We detected the value of 11.5 ng/mL as an optimal cut-off value for CEA and the value of 120 U/mL as an optimal cut-off value for CA 19-9 in detecting recurrent CRC on our patients’ cohort. The sensitivity and specificity, according to the standard cut-off values for CEA and CA 19-9 (4.7 ng/mL and 39 U/mL respectively), were 98.1% and 15.0% for CEA; and 44.4% and 67.5% for CA 19-9, respectively. The sensitivity and specificity, according to the optimal cutoffs from ROC analyses obtained in our study (11.5 ng/mL for CEA and 120 U/mL for CA 19-9), were 75.9% and 83.7% for CEA; and 18.5% and 98.7% for CA 19-9, respectively. Caglar et al. performed a similar study with an aim to determinate the optimal cutoff level for tumor markers, CEA and CA 19-9. In contrast to our data, they reported different results as following: CEA cutoff level of ≥5.7 ng/mL (in comparison to normal value of <4.7 ng/mL) and CA 19-9 cutoff level of ≥15.37 U/mL (in comparison to normal value of <39 U/mL) yielding a sensitivity of 70.6% and 66.7% and a specificity of 94.4% and 66.7%, respectively [
61]. In another study, Tan et al. suggested a cutoff of 2.2 μg/L to show high specificity of 90% and limited sensitivity of 64% for the recurrent CRC detection [
75]. We did not find any significant difference in CA 19-9 levels in patients with recurrence compared to those without CRC recurrence (p=0.358). However, the difference in CEA levels in patients with recurrent CRC versus patients without recurrent CRC shows a statistically significant difference (92.8 ± 268; median 19.9, IQR 29.2, and 10.9 ± 20.4; median 7.56, IQR 4.7, respectively; p<0.001).
The results of univariate analysis in our study show that CRC recurrence was not significantly associated with gender (p=0.211), mucinous component (p=0.158), and presence of initial lymph node metastasis (N+) (p=0.583), as well as presence of initial distant metastasis (M+) (p=0.201). However, positive FDG PET/CT scan and positive CIM findings (p<0.001) were highly associated with CRC recurrence (p<0.001). In addition, our multivariate analysis shows that independent predictors for CRC recurrence were: positive FDG PET/CT scans (p<0.001), positive CIM scans (p=0.001) and elevated CA 19-9 levels (p=0.023). Although CA 19-9 was not detected as a statistically significant predictor in the univariate analysis (p=0.358), in a multivariate analysis this tumor marker was recognized as a significant predicting factor in detecting CRC recurrence (p=0.023).
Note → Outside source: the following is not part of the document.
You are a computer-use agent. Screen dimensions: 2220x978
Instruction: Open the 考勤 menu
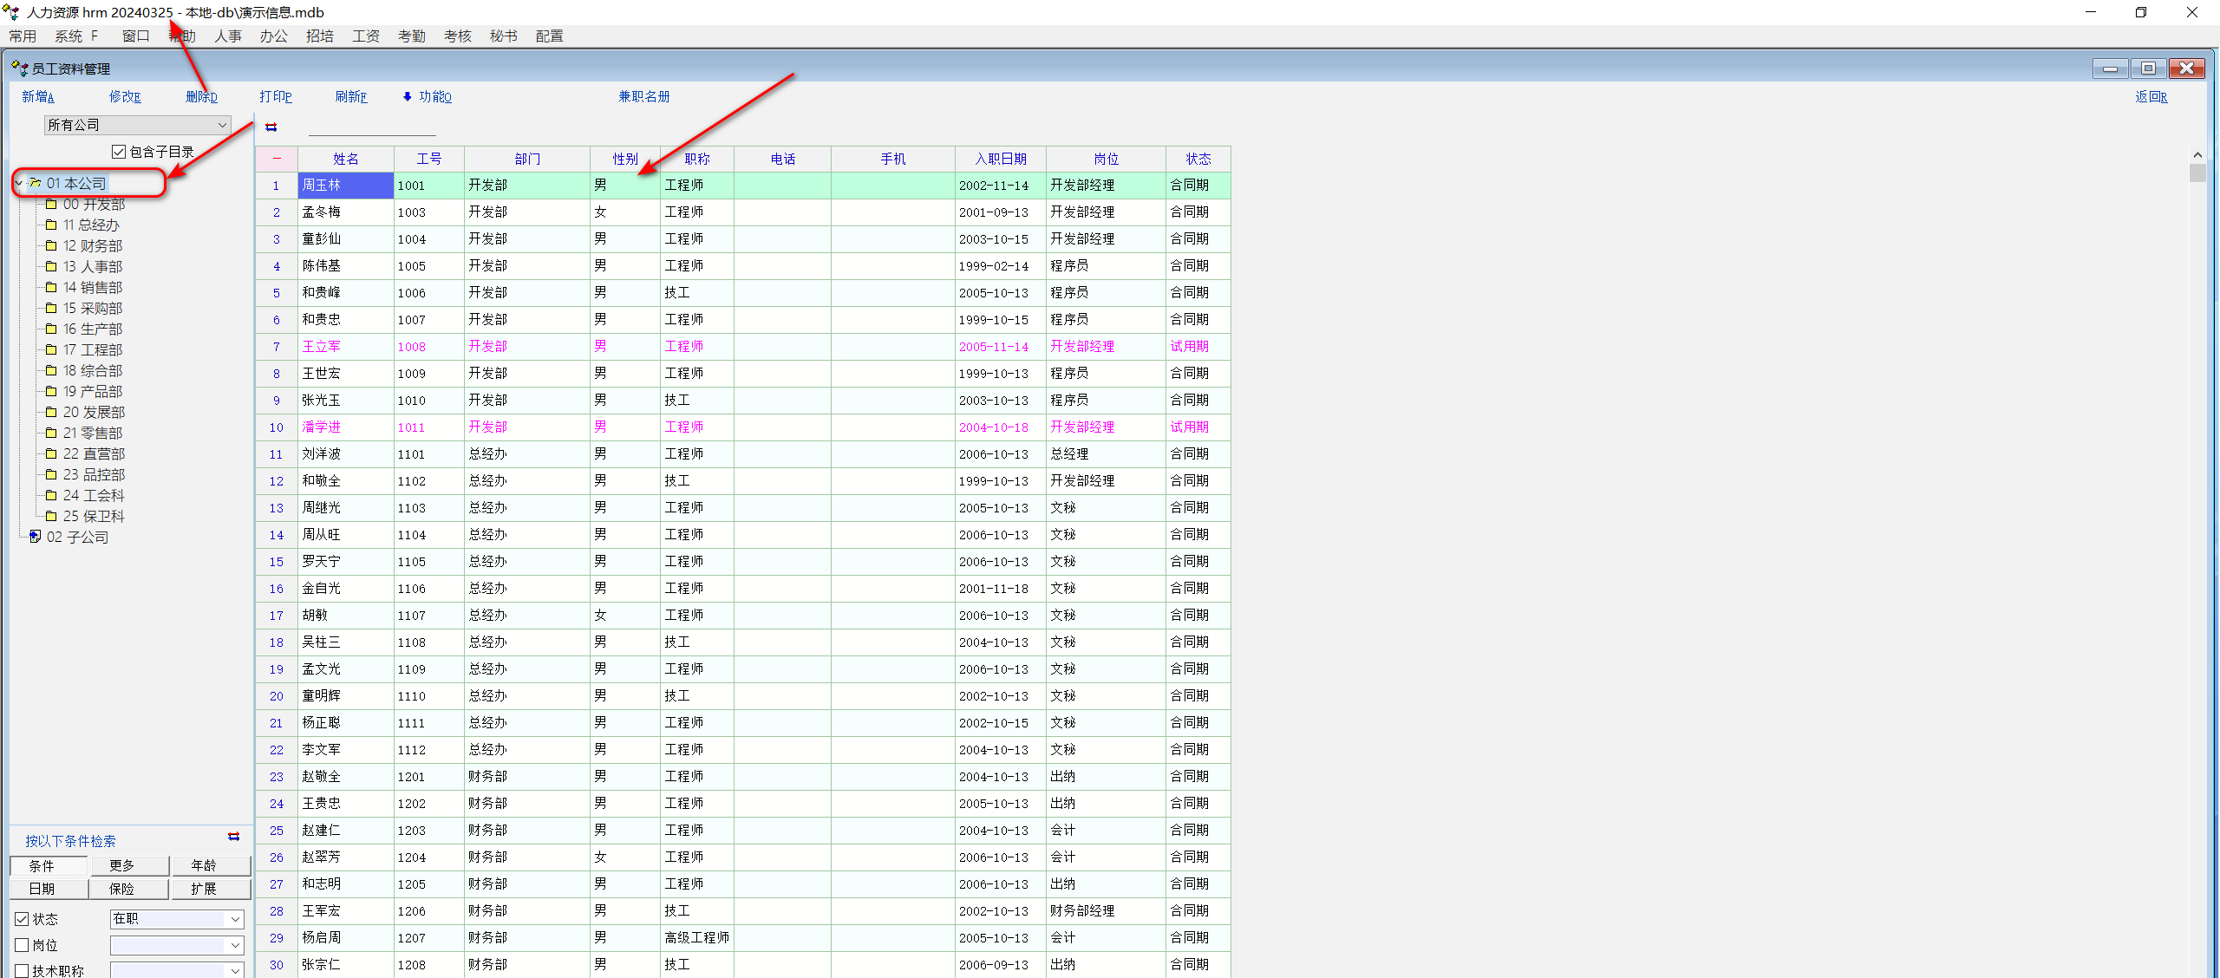(x=411, y=36)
There are several limitations to our study. The FDG PET/CT imaging in Serbia is available at only two Nuclear Medicine Centers, one of them being our institution. Moreover, CRC patients suspected of having recurrence were referred from different centers in the country. CIM and tumor marker results were not standardized since they were obtained from different centers and laboratories. Moreover, we were not able to evaluate the clinical impact of FDG PET/CT results in all patients because some of them were subsequently monitored and treated at their referral institutions. The histopathological confirmation of CRC recurrence was directly obtained in only 27.8% of patients, while in the 72.2% of the remaining patients it was obtained through subsequent clinical and imaging follow-up. In addition, due to retrospective analyses of patients’ data, we were unable to change the diagnostic algorithm as necessary. Furthermore, we did not classify patients into smokers and non-smokers which may have had an impact on increased CEA levels and been a bias in the determination of diagnostic performance. Another bias could have been be due to patient selection and a relatively short follow-up period. Future prospective studies with longer patient surveillance, standardized lab analysis, and imaging tools are necessary to improve current diagnostics in detection of recurrent CRC.